### Provided data ###
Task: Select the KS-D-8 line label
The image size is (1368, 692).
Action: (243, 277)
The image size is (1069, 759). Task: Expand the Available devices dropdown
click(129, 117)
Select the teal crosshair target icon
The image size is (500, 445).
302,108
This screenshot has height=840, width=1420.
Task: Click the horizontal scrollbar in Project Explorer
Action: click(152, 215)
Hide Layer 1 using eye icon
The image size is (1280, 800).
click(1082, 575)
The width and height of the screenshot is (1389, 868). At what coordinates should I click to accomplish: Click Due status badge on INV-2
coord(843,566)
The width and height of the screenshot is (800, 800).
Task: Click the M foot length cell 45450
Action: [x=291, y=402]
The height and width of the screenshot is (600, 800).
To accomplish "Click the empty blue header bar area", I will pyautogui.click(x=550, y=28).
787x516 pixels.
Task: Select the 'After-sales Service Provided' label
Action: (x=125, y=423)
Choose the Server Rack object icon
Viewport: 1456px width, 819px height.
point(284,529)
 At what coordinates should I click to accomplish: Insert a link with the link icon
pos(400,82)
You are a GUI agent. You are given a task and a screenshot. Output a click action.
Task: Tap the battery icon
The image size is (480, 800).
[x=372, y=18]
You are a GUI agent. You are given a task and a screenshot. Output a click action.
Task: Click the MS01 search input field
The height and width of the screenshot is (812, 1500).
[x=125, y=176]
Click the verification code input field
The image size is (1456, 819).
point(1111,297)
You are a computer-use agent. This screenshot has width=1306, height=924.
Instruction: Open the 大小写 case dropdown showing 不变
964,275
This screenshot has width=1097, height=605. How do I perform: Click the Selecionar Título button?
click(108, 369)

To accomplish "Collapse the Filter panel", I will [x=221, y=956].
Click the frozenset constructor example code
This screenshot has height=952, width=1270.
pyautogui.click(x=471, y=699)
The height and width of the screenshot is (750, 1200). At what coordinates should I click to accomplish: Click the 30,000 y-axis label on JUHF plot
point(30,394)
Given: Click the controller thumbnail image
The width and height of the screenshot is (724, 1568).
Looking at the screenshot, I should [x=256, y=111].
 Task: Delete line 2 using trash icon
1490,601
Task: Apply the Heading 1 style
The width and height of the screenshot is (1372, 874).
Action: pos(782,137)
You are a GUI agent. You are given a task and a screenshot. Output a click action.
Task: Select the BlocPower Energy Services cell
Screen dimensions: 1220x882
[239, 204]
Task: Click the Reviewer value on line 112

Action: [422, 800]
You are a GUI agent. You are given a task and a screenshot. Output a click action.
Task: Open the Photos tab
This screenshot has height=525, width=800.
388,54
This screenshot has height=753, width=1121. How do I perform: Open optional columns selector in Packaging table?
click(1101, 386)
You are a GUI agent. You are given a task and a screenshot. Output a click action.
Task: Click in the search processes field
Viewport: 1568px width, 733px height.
###
• Aim: Reproduce the material from the line containing "will [x=221, y=956]." through the end of the material, substituting "Shipping" for "Packaging" and leaving everything else unchanged.

• Task answer:
To accomplish "Collapse the Filter panel", I will [x=221, y=956].
Click the frozenset constructor example code
This screenshot has height=952, width=1270.
pyautogui.click(x=471, y=699)
The height and width of the screenshot is (750, 1200). At what coordinates should I click to accomplish: Click the 30,000 y-axis label on JUHF plot
point(30,394)
Given: Click the controller thumbnail image
The width and height of the screenshot is (724, 1568).
Looking at the screenshot, I should [x=256, y=111].
 Task: Delete line 2 using trash icon
1490,601
Task: Apply the Heading 1 style
The width and height of the screenshot is (1372, 874).
Action: pos(782,137)
You are a GUI agent. You are given a task and a screenshot. Output a click action.
Task: Select the BlocPower Energy Services cell
Screen dimensions: 1220x882
[239, 204]
Task: Click the Reviewer value on line 112

Action: [422, 800]
You are a GUI agent. You are given a task and a screenshot. Output a click action.
Task: Open the Photos tab
This screenshot has height=525, width=800.
388,54
This screenshot has height=753, width=1121. How do I perform: Open optional columns selector in Shipping table?
click(1101, 386)
You are a GUI agent. You are given a task and a screenshot. Output a click action.
Task: Click in the search processes field
Viewport: 1568px width, 733px height.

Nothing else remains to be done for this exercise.